Using the records below, give again exactly the lines from the line that contains "[Wenskaart Paperclip verjaardag man" through the line that contains "[Verjaardagskalender Interstat Loesje", both ends included, and only those.
(EXERCISE INPUTS)
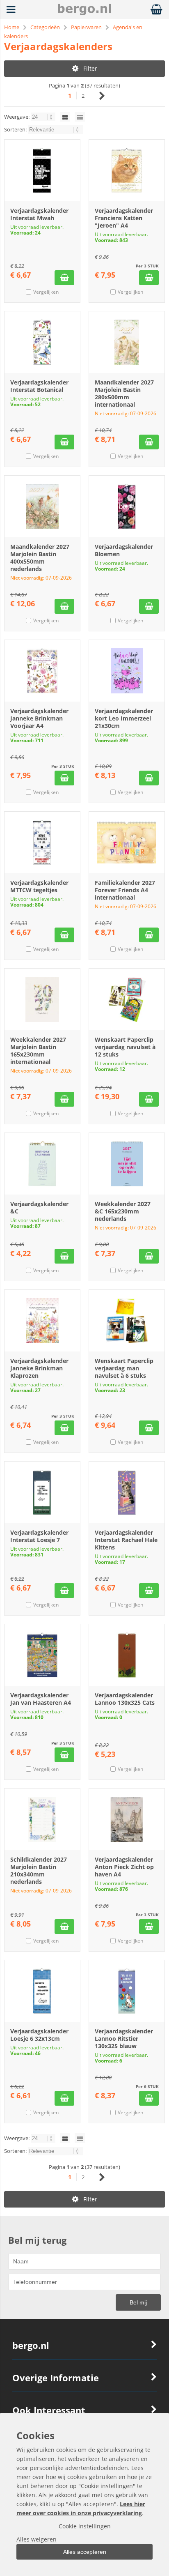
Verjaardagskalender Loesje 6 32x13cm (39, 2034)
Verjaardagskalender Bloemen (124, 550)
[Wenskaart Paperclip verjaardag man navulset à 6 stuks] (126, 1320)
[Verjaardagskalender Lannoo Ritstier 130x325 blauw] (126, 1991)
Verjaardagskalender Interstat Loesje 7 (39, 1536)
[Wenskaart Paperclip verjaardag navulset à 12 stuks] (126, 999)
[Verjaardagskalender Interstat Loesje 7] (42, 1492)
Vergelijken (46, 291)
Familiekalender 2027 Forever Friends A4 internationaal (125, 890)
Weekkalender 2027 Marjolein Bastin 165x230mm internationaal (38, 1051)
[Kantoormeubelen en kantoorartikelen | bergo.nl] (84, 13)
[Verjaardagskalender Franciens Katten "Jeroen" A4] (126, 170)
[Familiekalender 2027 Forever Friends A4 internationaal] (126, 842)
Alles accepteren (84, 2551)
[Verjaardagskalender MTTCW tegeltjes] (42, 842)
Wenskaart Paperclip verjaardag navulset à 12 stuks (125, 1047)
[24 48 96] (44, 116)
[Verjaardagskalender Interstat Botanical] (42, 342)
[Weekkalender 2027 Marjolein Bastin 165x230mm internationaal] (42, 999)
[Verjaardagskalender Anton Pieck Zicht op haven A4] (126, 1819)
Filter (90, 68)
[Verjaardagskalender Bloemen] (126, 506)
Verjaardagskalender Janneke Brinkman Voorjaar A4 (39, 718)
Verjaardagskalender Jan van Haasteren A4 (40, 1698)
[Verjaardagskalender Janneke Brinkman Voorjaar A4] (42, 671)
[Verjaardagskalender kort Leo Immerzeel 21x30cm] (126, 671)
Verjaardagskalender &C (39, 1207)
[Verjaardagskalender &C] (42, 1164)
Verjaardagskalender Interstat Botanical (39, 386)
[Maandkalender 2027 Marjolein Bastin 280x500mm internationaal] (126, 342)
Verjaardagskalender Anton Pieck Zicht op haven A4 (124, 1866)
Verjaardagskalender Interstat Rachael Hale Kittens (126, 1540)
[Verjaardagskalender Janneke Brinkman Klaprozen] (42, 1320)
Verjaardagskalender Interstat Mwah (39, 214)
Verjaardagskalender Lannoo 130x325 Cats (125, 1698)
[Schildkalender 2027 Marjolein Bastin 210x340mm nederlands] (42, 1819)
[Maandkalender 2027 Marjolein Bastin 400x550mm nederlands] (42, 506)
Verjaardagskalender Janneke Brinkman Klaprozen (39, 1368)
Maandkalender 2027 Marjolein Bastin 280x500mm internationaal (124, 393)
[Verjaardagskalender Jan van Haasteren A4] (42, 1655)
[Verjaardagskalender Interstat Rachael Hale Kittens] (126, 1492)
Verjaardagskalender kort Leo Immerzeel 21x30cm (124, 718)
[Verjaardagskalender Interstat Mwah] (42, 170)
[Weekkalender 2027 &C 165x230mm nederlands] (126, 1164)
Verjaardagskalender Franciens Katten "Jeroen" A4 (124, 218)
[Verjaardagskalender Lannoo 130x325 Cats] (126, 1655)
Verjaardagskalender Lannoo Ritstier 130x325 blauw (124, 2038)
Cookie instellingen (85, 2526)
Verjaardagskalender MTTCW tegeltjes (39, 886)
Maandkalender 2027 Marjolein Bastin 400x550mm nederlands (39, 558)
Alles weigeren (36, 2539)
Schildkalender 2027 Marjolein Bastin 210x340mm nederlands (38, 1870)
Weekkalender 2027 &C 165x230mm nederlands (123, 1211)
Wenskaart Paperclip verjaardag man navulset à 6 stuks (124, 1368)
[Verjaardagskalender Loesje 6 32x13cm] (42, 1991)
(End EXERCISE INPUTS)
▶ **RESULT OF THIS EXERCISE**:
[Wenskaart Paperclip verjaardag man navulset à 6 stuks] (126, 1320)
[Verjaardagskalender Lannoo Ritstier 130x325 blauw] (126, 1991)
Verjaardagskalender Interstat Loesje 7 (39, 1536)
[Wenskaart Paperclip verjaardag navulset à 12 stuks] (126, 999)
[Verjaardagskalender Interstat Loesje 7] (42, 1492)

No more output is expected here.